Ежится, как от холода, улыбается, качает головой. Прячет дневник и внимательно разглядывает себя в зеркало, охорашивается. С шумом распахивается дверь, – Старый Студент едва успевает положить зеркальце, – и входят студенты: Онуфрий, Блохин и Козлов. Запушены снегом, пальто нараспашку, фуражки сдвинулись на затылок – от них веет свежестью морозного вечера, простором, беспричинным весельем. Сразу становится шумно и тесно. Не раздеваясь, с нарочитой серьезностью, студенты выстраиваются в ряд.
О н у ф р и й. Cobra capella, стой! Сережа, не урони престижа cobrы capellы. (Запевает.) Аристотель мудрый…
Поют все трое очень серьезно:
«…древний философ, древний философ. Продал всю одежду за сивухи штоф, за сивухи штоф. Ехал принц Оранский через речку По, через речку По. Бабе астраханской он сказал бон-мо 3, он сказал бон-мо!»

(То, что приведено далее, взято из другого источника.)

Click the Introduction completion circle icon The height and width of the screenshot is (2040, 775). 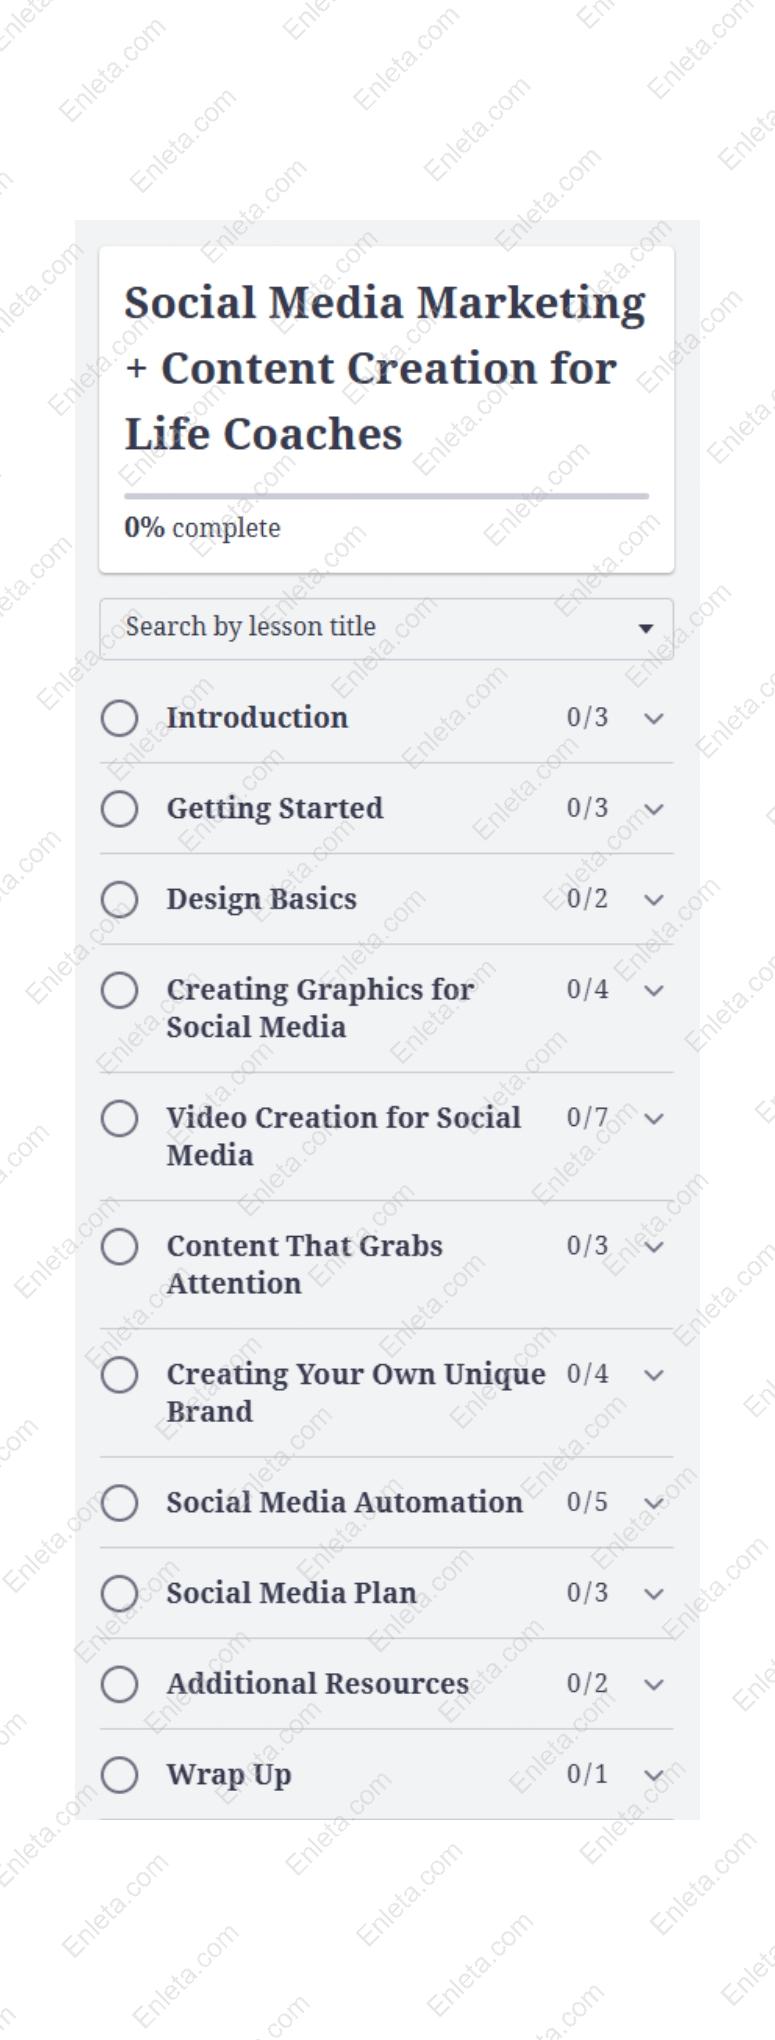[x=119, y=718]
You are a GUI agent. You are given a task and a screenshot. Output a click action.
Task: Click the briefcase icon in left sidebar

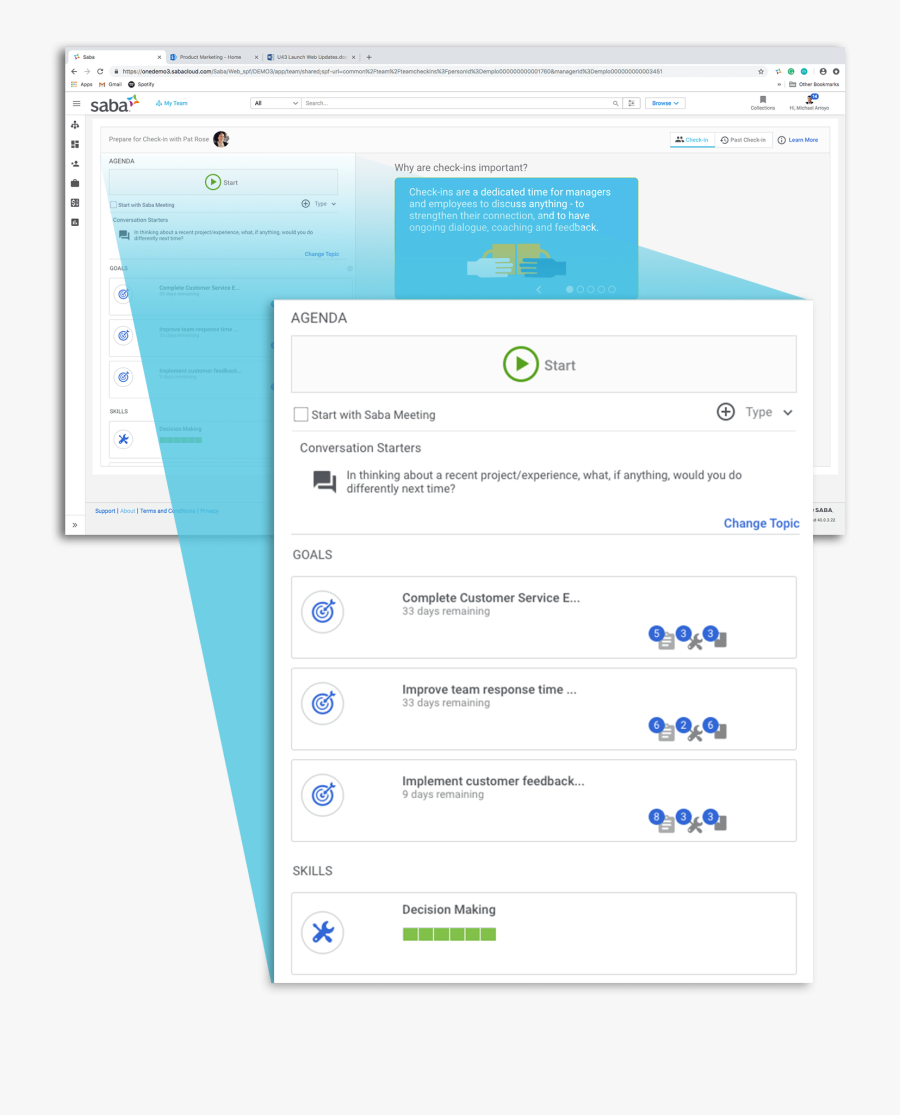pos(75,183)
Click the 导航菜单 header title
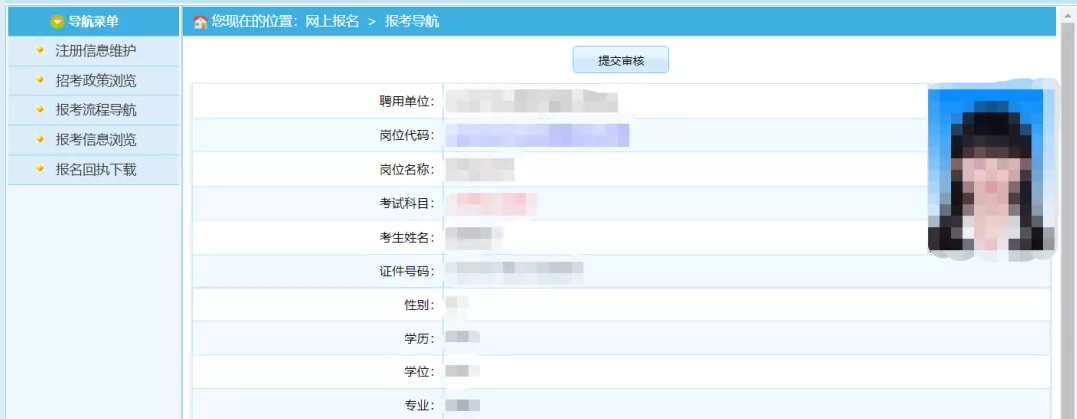 (x=93, y=22)
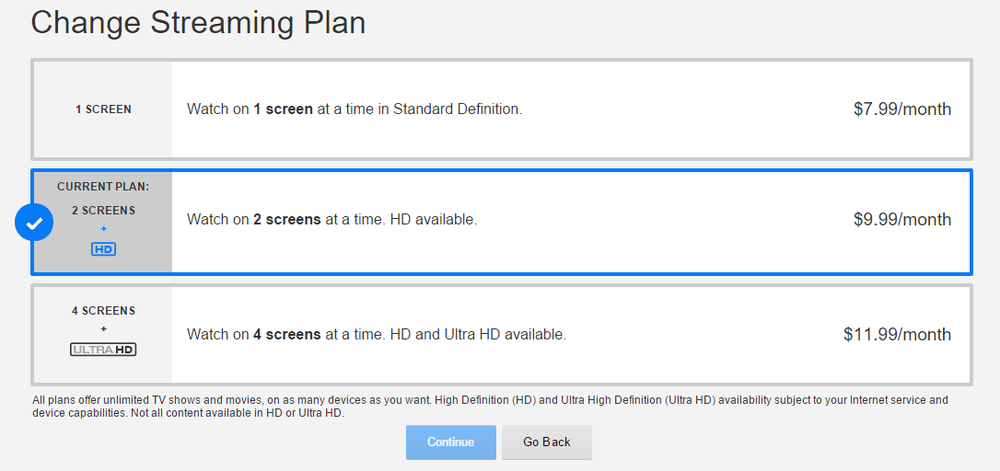Click the blue checkmark selected-plan icon
Image resolution: width=1000 pixels, height=471 pixels.
point(34,224)
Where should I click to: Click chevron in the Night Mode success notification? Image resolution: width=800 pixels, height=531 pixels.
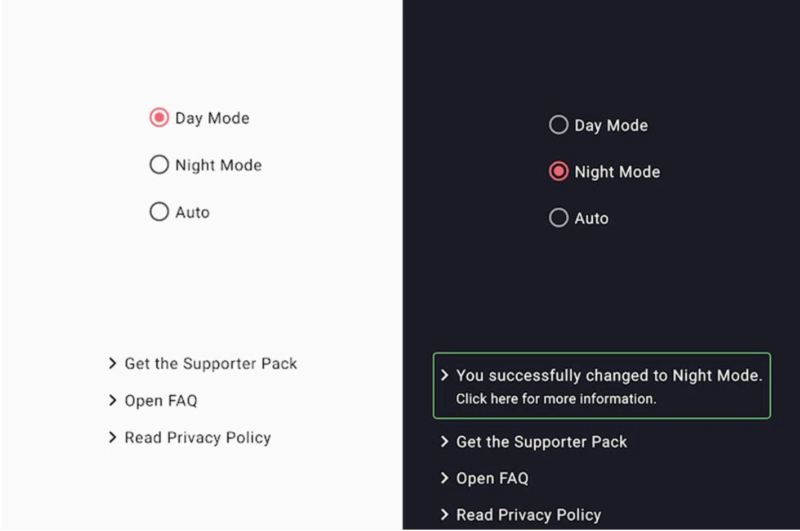(445, 376)
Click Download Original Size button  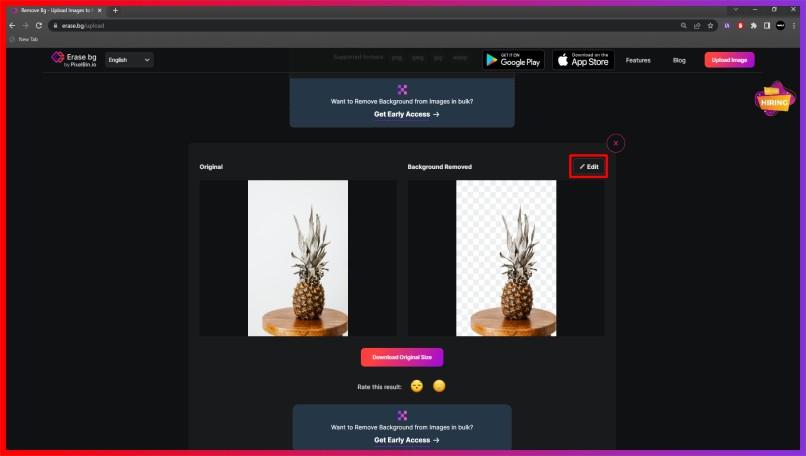402,357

Старый студент очень доволен, радостно суетится, но в то же время боязливо держится подальше от дышащих холодом студентов.
С т. с т у д е н т. Здорово, ребята! Так, так! Но почему же бон-мо? Да раздевайтесь же, раздевайтесь.
О н у ф р и й. Чай есть? Лимон есть?
С т. с т у д е н т. Сейчас все будет. Раздевайтесь же, смотрите, сколько снегу нанесли!
К о з л о в. Ты что это, старик, нездоров? Горло болит?
С т. с т у д е н т. Так, маленькая инфлуэнца. 37 и четыре. Козлов. Дай-ка пульс!
Глубокомысленно считает, шевеля губами. Старый Студент отодвигается от него насколько возможно, стараясь не дышать холодом. Онуфрий и Блохин раздеваются в прихожей и чему-то смеются.
К о з л о в. Пульс хороший! Сердце у тебя в порядке?
С т. с т у д е н т. Сердце у меня здоровое.
К о з л о в. Тогда возьми ты салицилу гран пятьдесят…
С т. с т у д е н т. Да разденься же ты, Бога ради! От тебя от одного простудиться можно. Доктор!
Онуфрий и Блохин вдвоем торжественно несут большого вареного рака и кладут на стол.
О н у ф р и й. Рак! От чистого сердца.
Б л о х и н. Рак! От полноты души.
С т. с т у д е н т (смеется) . Ах вы, безобразники! Рака принесли! Ну, а я за пивом пошлю. Выпьем пивка, Онуша? Ах, как же я вам рад, товарищи! Сижу один и только что подумал: хоть бы на огонек кто зашел, а тут и вы!
О н у ф р и й. Нет, пива не надо. Мы у Немца пили. Мы хотим чаю с лимоном, ибо, пия пиво, боимся впасть в монотонность. Пусть будет лимонно, но не монотонно – хороши стихи, Козлик?